Corresponding to each explanation type, we train 4 different student models—comprising BERT and BiLSTM based models—using outputs and explanations from the teacher. The test set of the teacher model is divided to construct train, development, and test splits for the student model. We train student models with explanations by using attention regularization and multitask learning. We vary the amount of training data available and note the simulation performance of student models.

For the question answering task, we use the Natural Questions dataset (Kwiatkowski et al., 2019). The teacher model is a SpanBERT-based model that is trained jointly to answer the question and produce explanations (Lamm et al., 2021). We use the model made available by the authors. The test set of Natural Questions is split to form the training, development, and test set for the student model. We use a BERT-base QA model as our student model to evaluate the value of teacher explanations.

5.2 Main Results

We evaluate different explanation generation methods based upon the simulation accuracy of various student models for two NLP tasks: text classification and question answering.
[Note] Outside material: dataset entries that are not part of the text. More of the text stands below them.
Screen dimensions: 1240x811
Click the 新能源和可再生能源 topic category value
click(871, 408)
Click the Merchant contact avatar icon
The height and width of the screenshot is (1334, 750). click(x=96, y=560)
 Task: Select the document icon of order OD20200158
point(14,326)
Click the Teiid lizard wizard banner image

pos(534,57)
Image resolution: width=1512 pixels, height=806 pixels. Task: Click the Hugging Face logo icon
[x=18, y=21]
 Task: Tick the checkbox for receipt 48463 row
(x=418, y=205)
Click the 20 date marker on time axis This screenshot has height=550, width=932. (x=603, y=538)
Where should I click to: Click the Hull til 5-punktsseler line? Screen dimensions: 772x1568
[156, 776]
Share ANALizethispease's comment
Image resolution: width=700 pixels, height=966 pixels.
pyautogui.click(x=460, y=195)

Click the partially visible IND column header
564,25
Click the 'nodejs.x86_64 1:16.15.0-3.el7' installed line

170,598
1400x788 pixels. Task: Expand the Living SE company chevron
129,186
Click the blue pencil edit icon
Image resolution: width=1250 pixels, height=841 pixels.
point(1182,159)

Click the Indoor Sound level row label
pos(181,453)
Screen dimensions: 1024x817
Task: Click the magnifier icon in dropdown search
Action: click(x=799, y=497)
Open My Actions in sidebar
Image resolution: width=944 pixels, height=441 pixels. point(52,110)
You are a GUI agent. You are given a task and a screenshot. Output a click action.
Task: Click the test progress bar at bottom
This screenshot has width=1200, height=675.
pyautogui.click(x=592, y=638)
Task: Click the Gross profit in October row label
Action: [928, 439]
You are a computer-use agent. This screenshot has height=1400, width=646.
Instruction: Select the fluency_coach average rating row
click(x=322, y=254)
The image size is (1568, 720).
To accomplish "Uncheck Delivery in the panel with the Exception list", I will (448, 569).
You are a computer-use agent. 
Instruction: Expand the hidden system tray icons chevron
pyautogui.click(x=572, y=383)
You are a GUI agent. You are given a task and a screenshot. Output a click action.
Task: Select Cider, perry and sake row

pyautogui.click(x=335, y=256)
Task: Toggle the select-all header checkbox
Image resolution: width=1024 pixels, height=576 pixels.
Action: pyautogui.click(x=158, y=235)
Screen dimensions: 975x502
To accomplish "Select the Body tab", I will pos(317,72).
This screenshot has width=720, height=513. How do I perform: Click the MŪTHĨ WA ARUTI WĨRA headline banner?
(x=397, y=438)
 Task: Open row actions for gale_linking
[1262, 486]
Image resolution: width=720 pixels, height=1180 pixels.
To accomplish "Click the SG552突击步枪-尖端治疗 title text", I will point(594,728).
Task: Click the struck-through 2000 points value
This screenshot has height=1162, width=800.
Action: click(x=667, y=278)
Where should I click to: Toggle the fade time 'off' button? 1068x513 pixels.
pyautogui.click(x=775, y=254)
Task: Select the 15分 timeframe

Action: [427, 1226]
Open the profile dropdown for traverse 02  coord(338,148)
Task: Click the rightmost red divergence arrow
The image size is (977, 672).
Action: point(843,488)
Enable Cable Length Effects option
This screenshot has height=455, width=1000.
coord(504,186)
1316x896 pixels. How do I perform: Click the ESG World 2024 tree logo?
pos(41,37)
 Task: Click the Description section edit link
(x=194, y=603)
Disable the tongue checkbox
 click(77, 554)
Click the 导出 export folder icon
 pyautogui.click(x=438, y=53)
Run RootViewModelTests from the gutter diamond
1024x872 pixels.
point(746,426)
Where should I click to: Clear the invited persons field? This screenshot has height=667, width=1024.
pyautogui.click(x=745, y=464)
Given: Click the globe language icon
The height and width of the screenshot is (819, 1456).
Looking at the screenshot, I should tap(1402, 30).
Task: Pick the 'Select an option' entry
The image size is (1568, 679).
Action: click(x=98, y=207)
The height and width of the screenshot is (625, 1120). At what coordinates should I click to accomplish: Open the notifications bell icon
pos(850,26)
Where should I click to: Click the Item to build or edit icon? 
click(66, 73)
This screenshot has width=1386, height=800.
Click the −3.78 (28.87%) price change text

For the sentiment analysis task, we present the simulation performance of BERT-base and BERT-large student models in Table 5, and BiLSTM and BiLSTM+Attention student models in Table 6. From these two tables, we first note that attention-based explanations are effective, resulting in large and statistically significant improvements over the no-explanation control. We see an improvement of 1.4 to 2.6 points for transformer- based student models (Table 5), and up to 7 points for the Bi-LSTM student model (Table 6).

Table 5:

We evaluate the effectiveness of attribution methods for sentiment analysis using simulation accuracy of student models trained with these explanations on varying amounts of data (§5.2). Each method selects top-10% “important” tokens for each example. We find attention-based explanations to be most effective, followed by integrated gradients. We also tabulate the average rank as per our metric. Statistically significant differences (p-value <0.05) from the no-explanation control are underlined.

Table 6:

Evaluatin different attribution methods for sentiment analysis using the simulation accuracy of BiLSTM-based student models trained with these explanations on varying amounts of data (§5.2). We find attention-based explanations, integrated gradients, and layer conductance to be effective techniques. The rankings are largely consistent with those attained using transformer-based student models (Table 5). Statistically significant differences (p-value <0.05) from the no-explanation control are underlined.

While it may seem that attention is effective because it aligns most directly with attention regularization learning strategy, we note that the trends from multitask learning corroborate the same conclusion for different student models—especially the Bi-LSTM student model, which does not even use the attention mechanism, and therefore cannot incorporate explanations using attention regularization. Besides attention explanations, we also find integrated gradients and layer conductance to be effective techniques. Qualitatively inspecting a few examples, we notice that attention and integrated gradients indeed highlight spans that convey the sentiment of the review.

Lastly, we see that trivial explanations do not outperform the control experiment, confirming that our framework is robust to such gamification attempts. These explanations would result in a perfect score for the protocol discussed in Treviso and Martins (2020). The metric by Hase et al. (2020) would be undefined in the case when 100% of the explanations trivially leak the label—in the limiting case (when all but one explanation leak the label trivially), the metric would result in a high score, which is unintended.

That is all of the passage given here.